Un droit de réutilisation existe, mais selon conditions ; il s’agit de trouver un équilibre entre le faire, le savoir-faire et le laisser-faire.
Bruno Ory-Lavollée propose quelques orientations :
• Maximiser les licences afin d’éviter l’amateurisme au maximum (il vaut mieux un historien de l’art pour parler d’un tableau) et de consolider la place des institutions,
• Pratiquer des tarifs modiques,
• Ne pas bloquer les droits,
• Suivre et réguler…
… tout ceci entrant dans les missions du Ministère de la Culture, qui sont de diffuser et rendre accessible la culture française.

Danièle Bourlange nous présente l’Agence du patrimoine immatériel de l’État (APIE), dont elle est la Directrice générale adjointe. Créée en 2007 sur le diagnostic d’un manque de conscience de la richesse du patrimoine numérisé en France, l’APIE a pour missions de prémunir l’État contre l’utilisation abusive de ce patrimoine, de recenser des actifs immatériels, d’élaborer de nouveaux cadres de référence.

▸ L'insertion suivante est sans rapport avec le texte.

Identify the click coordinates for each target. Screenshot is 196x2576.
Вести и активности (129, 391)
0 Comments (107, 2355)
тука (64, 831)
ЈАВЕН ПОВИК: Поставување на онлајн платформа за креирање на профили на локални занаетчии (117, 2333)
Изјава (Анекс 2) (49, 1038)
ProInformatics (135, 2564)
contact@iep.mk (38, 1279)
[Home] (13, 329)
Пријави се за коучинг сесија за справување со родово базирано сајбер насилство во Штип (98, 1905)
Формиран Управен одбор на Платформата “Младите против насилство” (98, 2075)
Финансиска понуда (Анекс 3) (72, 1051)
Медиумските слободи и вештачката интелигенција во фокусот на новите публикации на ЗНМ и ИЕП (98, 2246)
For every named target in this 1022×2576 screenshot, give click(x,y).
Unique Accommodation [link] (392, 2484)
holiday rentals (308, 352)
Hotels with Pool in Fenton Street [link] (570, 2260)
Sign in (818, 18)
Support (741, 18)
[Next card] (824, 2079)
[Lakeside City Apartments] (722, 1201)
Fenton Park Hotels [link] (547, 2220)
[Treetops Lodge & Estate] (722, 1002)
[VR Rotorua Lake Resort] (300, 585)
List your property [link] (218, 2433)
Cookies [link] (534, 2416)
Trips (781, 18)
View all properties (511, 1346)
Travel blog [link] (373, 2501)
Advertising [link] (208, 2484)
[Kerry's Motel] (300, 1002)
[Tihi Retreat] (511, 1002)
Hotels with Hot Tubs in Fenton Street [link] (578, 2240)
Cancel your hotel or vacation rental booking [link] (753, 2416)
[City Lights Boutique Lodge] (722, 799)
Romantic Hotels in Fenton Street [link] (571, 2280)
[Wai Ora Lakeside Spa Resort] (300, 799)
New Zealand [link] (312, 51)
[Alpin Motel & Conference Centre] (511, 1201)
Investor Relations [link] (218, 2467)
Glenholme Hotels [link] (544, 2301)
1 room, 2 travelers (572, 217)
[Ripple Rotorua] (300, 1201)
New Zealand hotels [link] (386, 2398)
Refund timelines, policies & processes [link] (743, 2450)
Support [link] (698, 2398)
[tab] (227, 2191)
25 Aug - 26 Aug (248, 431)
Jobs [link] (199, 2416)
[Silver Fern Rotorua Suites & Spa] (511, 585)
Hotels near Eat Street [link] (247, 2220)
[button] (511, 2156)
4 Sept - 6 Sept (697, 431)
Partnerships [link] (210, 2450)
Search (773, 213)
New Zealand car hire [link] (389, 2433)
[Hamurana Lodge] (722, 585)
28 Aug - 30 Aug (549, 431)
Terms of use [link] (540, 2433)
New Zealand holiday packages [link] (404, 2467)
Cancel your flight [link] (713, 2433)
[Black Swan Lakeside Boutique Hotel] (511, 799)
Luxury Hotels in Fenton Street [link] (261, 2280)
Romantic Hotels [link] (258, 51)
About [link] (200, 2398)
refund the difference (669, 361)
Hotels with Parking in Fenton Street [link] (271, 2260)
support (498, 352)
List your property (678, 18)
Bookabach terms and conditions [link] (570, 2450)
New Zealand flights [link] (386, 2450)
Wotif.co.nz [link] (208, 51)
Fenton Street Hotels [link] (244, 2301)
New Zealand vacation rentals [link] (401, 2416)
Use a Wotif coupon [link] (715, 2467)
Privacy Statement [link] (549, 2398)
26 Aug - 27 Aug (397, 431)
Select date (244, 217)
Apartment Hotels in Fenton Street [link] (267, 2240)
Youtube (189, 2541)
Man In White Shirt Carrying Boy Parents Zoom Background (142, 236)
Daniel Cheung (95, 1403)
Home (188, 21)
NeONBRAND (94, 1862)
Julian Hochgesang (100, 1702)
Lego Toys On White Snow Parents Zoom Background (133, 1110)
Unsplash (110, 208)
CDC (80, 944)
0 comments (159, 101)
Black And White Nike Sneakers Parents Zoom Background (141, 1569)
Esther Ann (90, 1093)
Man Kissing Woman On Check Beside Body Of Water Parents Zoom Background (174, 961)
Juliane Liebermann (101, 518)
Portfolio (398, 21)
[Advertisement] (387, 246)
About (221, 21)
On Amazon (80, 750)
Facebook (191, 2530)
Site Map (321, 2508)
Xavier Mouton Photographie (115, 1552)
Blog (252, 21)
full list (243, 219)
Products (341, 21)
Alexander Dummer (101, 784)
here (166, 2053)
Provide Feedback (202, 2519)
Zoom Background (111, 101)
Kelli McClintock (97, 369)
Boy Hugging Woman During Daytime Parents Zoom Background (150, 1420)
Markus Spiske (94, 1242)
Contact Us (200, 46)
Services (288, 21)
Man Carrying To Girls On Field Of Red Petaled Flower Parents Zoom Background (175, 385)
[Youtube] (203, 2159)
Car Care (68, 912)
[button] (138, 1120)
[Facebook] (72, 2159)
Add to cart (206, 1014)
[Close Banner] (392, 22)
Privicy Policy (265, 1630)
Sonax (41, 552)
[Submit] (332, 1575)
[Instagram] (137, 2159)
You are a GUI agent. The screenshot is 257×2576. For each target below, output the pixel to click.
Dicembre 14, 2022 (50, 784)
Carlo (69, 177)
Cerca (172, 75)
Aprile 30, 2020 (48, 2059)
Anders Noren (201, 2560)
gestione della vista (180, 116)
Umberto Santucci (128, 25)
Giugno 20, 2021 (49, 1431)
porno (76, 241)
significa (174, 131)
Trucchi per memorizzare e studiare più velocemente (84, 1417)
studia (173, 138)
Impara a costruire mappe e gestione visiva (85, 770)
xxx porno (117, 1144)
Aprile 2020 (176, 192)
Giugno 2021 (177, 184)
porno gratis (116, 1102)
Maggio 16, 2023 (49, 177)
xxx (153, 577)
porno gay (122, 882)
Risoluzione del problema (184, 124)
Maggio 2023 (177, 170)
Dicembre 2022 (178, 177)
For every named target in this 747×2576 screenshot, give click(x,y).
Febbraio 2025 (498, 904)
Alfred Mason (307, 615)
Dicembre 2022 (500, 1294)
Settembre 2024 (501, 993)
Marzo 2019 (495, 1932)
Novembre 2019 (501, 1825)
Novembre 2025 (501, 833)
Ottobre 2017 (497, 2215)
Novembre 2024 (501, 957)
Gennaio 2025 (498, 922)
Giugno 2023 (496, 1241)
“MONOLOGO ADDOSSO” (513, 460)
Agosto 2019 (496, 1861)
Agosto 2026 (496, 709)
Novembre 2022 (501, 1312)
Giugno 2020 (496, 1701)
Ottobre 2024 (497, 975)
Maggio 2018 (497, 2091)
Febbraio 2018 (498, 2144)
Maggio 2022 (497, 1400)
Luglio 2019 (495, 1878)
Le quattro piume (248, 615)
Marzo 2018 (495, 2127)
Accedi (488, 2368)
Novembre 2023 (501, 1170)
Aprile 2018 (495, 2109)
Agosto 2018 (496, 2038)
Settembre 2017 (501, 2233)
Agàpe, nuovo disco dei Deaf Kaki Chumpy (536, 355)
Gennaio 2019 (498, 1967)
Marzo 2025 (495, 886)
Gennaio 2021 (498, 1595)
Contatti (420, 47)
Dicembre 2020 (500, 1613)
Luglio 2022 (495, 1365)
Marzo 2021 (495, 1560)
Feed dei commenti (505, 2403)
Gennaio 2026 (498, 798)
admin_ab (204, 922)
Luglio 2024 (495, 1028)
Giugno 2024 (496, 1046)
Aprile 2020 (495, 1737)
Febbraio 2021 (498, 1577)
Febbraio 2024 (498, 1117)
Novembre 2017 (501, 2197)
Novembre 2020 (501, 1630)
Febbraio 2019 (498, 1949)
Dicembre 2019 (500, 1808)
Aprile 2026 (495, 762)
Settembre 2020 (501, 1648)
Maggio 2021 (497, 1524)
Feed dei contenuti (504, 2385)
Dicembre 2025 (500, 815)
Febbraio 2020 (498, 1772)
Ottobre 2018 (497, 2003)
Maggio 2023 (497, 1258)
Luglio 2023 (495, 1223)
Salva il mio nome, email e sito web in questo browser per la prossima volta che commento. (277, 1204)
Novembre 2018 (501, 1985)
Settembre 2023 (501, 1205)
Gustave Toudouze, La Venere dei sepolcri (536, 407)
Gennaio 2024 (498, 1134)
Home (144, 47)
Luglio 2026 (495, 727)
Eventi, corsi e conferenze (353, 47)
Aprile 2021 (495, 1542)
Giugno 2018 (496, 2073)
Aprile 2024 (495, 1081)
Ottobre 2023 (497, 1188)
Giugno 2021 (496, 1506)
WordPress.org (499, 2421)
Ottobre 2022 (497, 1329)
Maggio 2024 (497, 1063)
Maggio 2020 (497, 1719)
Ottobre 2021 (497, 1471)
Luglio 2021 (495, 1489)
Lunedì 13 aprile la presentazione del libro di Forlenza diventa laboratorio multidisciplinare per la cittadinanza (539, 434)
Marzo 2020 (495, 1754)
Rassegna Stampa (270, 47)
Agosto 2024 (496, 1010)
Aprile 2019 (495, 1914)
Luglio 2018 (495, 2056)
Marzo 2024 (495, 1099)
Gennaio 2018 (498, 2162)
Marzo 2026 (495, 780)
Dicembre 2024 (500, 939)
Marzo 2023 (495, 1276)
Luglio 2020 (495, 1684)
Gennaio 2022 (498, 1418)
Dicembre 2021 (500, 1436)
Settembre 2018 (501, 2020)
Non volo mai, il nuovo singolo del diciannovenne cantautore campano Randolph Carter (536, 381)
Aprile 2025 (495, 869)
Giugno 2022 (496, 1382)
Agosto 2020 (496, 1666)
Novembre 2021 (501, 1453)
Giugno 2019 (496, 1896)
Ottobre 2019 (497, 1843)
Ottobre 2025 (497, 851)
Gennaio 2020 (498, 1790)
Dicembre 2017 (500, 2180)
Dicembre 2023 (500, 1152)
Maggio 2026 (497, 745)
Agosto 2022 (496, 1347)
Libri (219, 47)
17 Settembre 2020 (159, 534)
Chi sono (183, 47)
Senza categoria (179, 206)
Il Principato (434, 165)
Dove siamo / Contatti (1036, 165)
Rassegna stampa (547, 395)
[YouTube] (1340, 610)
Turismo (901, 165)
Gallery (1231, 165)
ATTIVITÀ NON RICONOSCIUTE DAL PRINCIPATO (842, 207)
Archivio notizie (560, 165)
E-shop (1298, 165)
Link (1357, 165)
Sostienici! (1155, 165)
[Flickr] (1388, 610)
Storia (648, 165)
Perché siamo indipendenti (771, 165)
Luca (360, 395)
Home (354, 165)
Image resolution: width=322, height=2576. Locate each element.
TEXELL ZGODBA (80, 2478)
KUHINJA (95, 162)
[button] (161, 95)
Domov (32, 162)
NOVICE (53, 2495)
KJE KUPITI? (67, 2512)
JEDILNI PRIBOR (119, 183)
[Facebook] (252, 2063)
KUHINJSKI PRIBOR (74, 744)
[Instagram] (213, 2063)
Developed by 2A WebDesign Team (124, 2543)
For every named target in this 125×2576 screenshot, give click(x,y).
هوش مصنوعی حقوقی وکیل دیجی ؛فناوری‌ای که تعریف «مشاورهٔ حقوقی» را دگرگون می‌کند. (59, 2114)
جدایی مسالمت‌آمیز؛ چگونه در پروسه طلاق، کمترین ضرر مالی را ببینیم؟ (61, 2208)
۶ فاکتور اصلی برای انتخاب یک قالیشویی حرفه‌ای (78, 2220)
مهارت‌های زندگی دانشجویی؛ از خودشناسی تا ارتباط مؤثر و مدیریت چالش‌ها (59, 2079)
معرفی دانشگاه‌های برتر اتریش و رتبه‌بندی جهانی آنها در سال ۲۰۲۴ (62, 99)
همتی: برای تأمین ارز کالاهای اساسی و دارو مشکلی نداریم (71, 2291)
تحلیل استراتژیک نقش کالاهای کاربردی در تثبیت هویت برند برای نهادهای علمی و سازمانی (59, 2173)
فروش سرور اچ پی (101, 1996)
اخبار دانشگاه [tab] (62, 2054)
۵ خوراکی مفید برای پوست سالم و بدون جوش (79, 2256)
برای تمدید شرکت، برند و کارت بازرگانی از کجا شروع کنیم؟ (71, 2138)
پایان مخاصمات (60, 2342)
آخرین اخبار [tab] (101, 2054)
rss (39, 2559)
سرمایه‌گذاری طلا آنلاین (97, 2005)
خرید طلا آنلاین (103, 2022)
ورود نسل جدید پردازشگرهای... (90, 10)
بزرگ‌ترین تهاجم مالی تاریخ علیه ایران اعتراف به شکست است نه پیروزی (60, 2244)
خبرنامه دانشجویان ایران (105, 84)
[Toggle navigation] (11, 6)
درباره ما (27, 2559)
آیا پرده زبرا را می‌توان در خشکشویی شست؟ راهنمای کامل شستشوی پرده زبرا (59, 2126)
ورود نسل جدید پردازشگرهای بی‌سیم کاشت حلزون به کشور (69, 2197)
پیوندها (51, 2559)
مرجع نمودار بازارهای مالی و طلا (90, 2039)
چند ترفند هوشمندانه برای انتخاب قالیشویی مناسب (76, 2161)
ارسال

L’Ordonnance du 6 juin 2005, transposition d’une directive européenne de 2003, pose le droit de réutiliser les informations publiques, et la possibilité d’une redevance. Dans ce cadre, il convient de favoriser la réutilisation des données publiques en indiquant les cadres de réutilisation et en étant attentif aux droits de la propriété intellectuelle.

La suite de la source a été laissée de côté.